-- start Records to use --
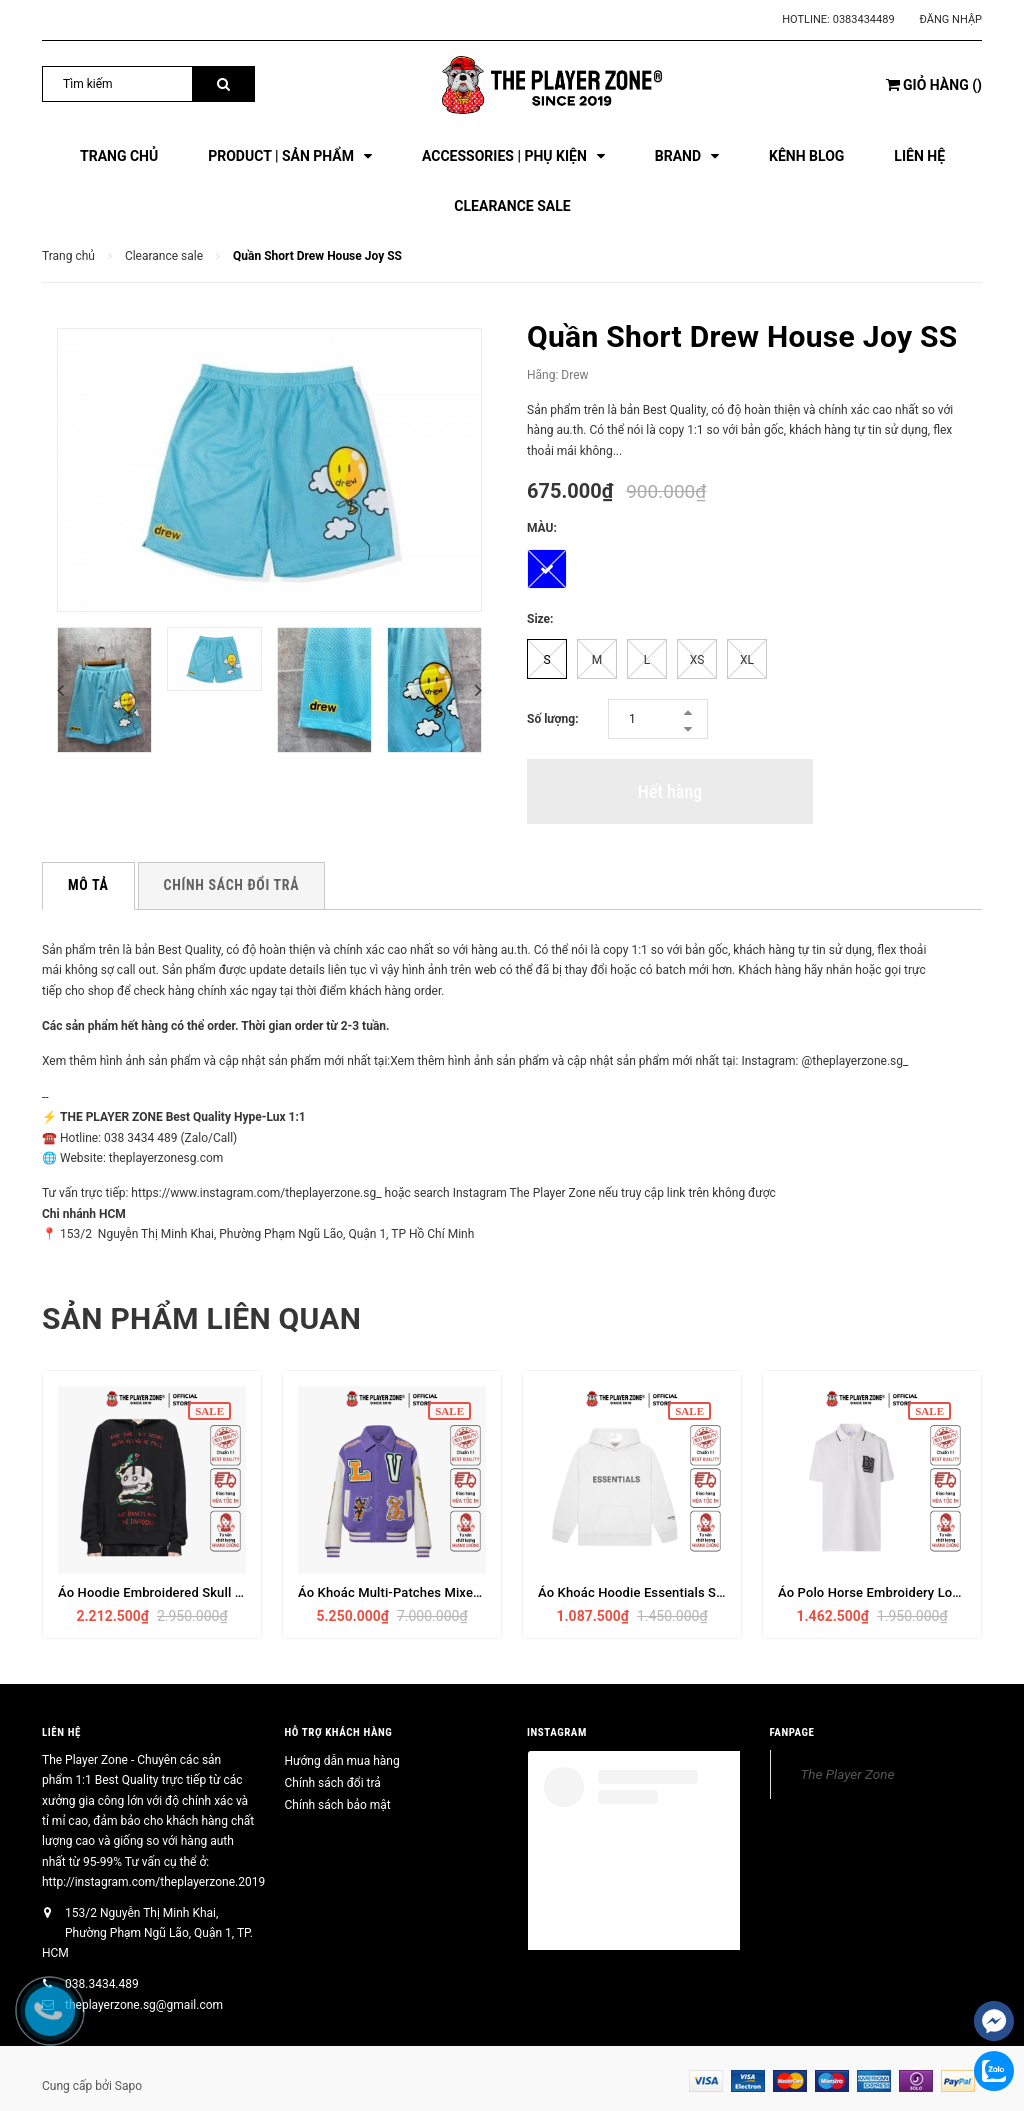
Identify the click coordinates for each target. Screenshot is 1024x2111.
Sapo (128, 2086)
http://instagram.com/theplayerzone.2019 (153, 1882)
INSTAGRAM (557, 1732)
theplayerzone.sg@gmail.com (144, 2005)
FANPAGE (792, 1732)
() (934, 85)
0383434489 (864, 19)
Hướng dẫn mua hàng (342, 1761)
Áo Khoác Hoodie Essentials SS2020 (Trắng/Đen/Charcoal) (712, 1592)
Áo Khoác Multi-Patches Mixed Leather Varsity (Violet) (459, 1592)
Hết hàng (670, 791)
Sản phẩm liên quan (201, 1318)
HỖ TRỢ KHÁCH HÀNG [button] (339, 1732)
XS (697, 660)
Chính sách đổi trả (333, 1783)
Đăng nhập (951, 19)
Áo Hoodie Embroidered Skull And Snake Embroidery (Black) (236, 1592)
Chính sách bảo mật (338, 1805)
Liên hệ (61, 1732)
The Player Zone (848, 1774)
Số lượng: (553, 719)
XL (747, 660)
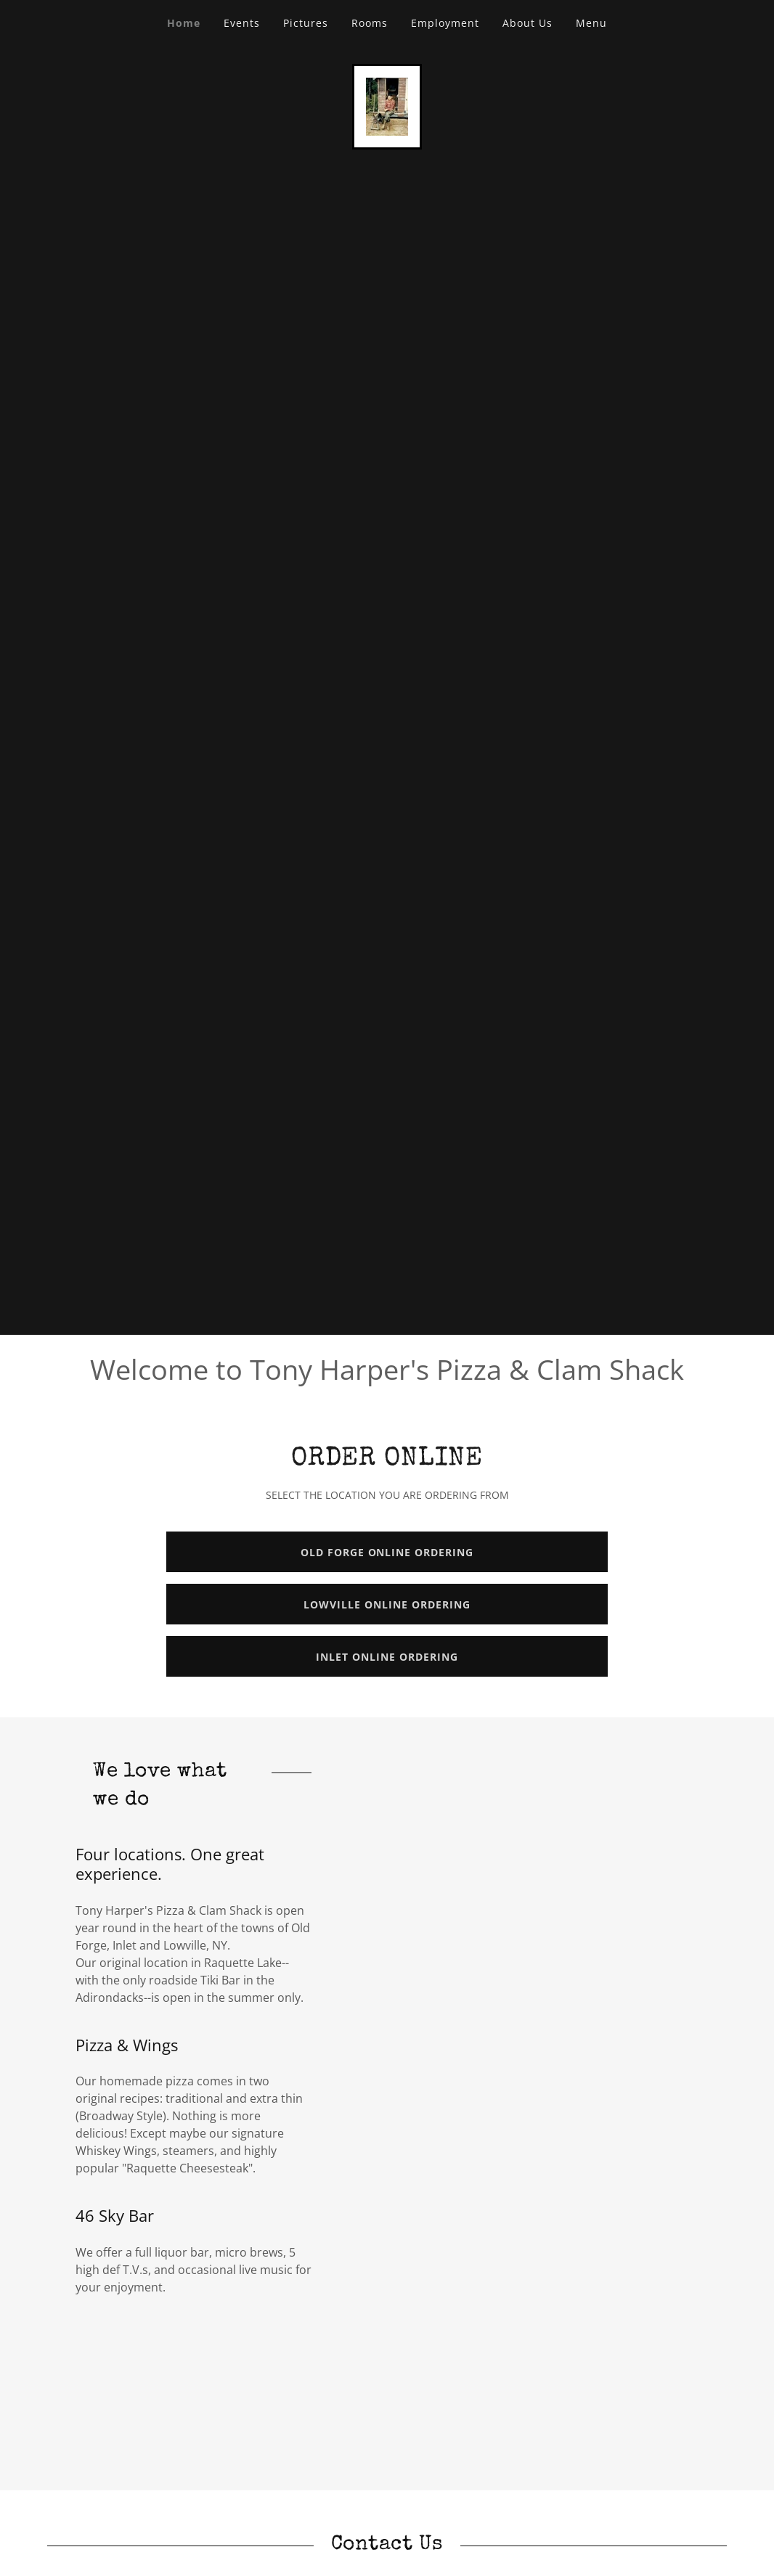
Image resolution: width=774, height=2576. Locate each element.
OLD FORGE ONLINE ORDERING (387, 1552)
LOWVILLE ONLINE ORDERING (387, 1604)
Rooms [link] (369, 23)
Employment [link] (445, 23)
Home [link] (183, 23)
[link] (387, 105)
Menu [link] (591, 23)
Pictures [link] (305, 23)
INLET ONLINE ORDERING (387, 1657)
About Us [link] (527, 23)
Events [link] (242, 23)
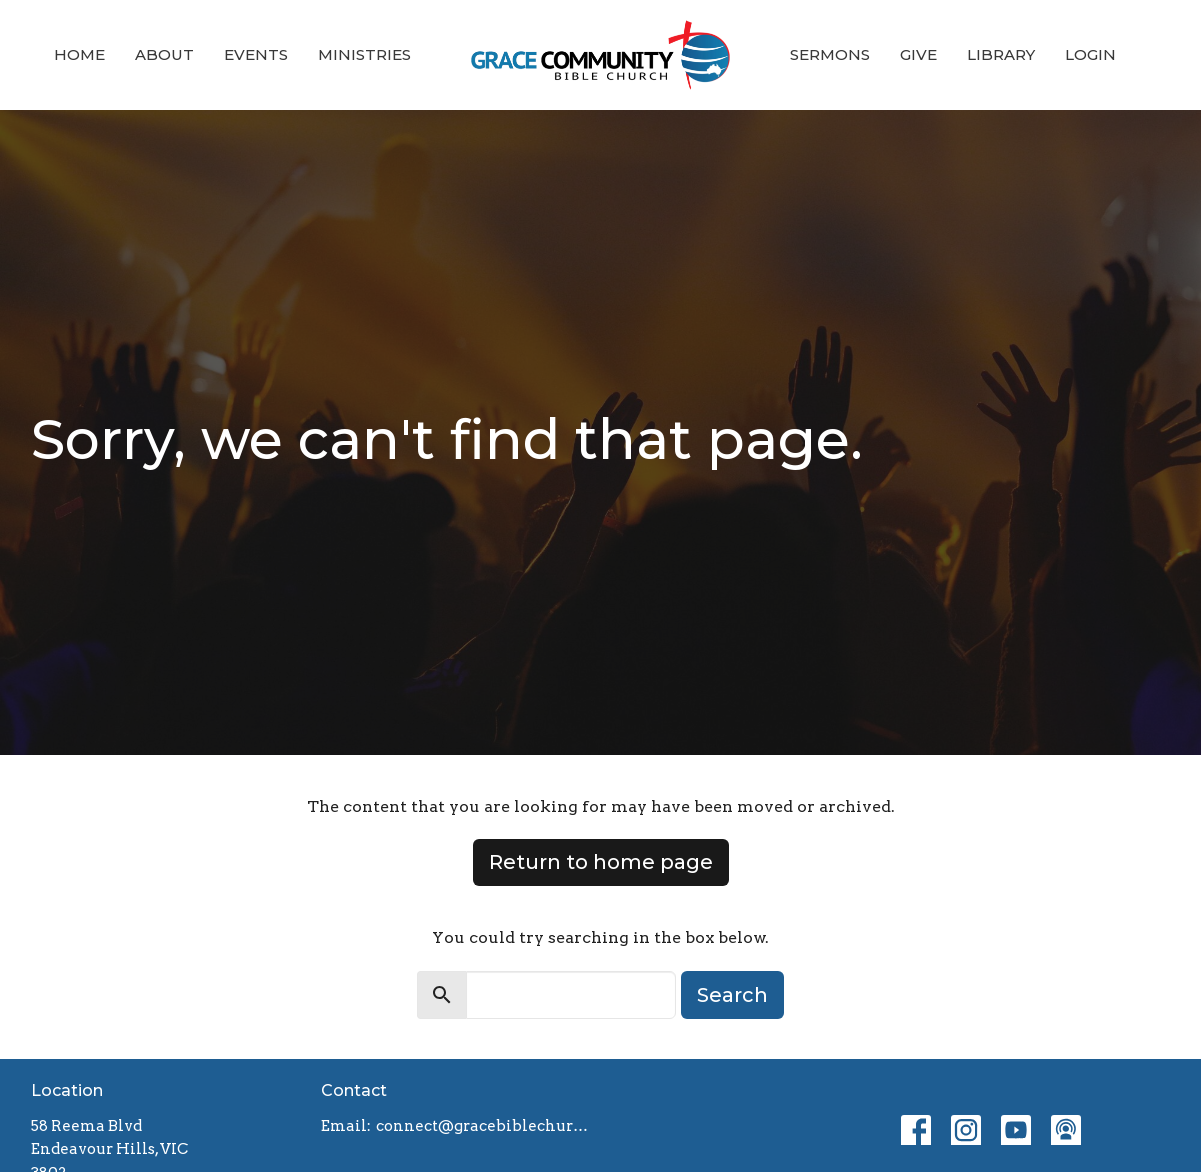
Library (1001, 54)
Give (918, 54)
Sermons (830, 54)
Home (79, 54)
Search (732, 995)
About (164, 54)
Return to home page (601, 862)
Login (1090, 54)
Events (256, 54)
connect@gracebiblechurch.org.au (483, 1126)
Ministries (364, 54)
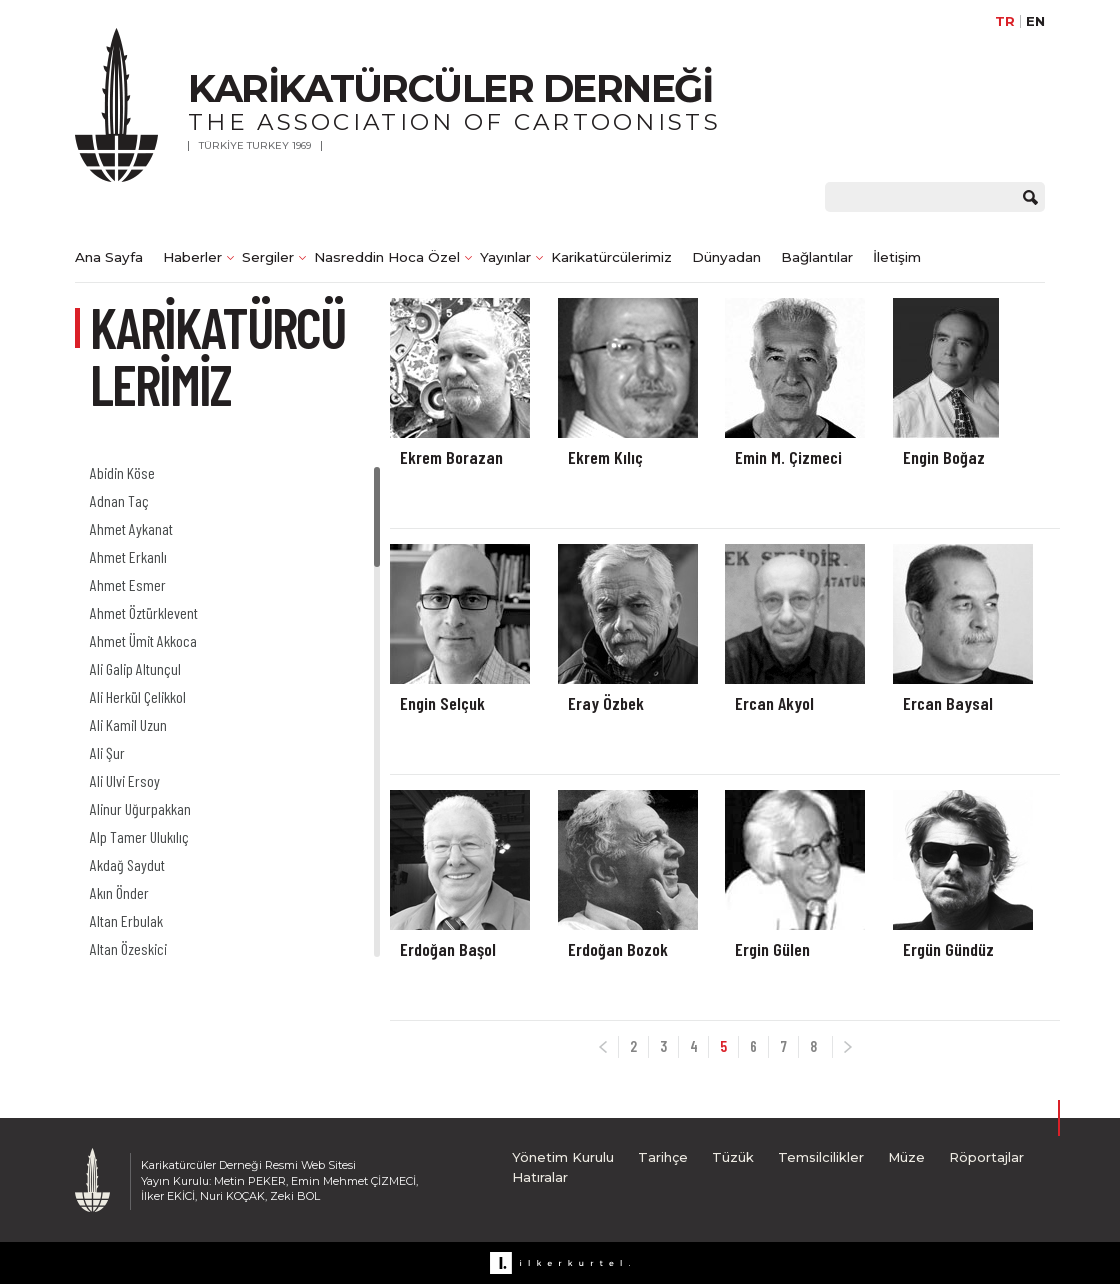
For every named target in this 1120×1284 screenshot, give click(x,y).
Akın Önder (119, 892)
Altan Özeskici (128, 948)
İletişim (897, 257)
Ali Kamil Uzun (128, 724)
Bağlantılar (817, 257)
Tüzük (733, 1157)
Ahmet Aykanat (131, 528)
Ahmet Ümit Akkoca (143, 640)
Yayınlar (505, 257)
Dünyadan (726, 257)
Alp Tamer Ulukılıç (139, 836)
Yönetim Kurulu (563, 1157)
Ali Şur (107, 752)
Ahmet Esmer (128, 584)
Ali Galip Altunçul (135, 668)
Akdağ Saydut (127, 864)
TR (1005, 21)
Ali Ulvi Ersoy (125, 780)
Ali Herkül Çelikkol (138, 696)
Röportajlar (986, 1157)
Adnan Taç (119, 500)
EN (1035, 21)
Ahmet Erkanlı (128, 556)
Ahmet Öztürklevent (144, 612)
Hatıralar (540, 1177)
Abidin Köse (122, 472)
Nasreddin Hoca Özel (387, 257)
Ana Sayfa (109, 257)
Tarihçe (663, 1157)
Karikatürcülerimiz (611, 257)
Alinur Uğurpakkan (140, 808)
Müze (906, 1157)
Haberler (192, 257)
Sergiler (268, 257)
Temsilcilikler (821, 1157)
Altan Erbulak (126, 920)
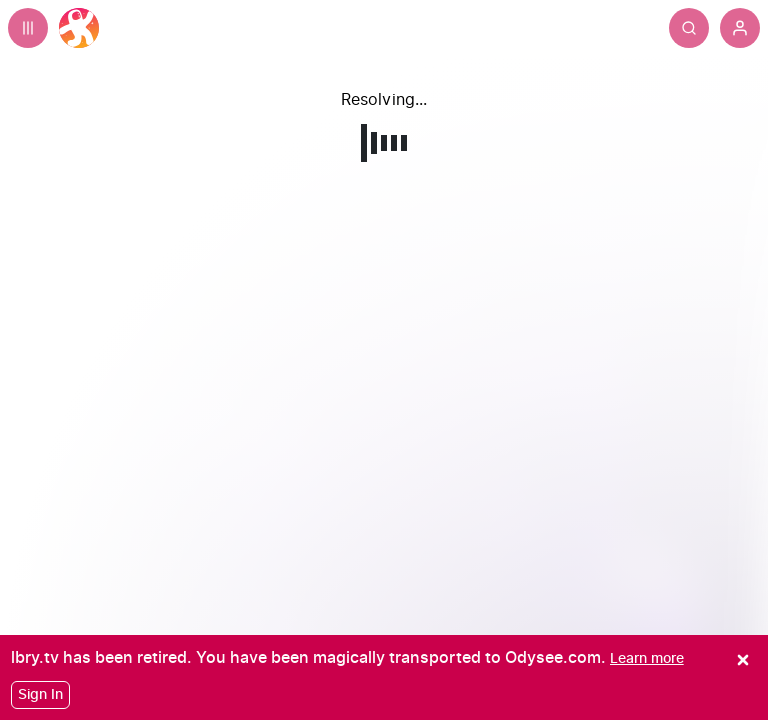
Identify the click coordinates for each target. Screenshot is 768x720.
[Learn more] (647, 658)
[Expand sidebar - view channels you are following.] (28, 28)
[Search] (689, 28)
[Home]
-- end Records to use --
▶ Job
Write out again the stretch of rows from the one containing "Hatıralar (540, 1177)" through the end of the rows, requests included, adding -93 to every coordinate value in the answers. Leave the pictures out.

▶ Final answer
Hatıralar (447, 1084)
Abidin Köse (29, 379)
Nasreddin Hoca Özel (294, 164)
Ana Sayfa (16, 164)
Tarihçe (570, 1064)
Karikatürcülerimiz (518, 164)
Alinur Uğurpakkan (47, 715)
Müze (813, 1064)
Haberler (99, 164)
Sergiler (175, 164)
Temsilcilikler (728, 1064)
Altan Erbulak (33, 827)
Identify the click coordinates for each target. Screenshot is 768x720.
[Learn more] (554, 565)
[Expand sidebar - view channels you are following.] (-65, -65)
[Search] (596, -65)
[Home]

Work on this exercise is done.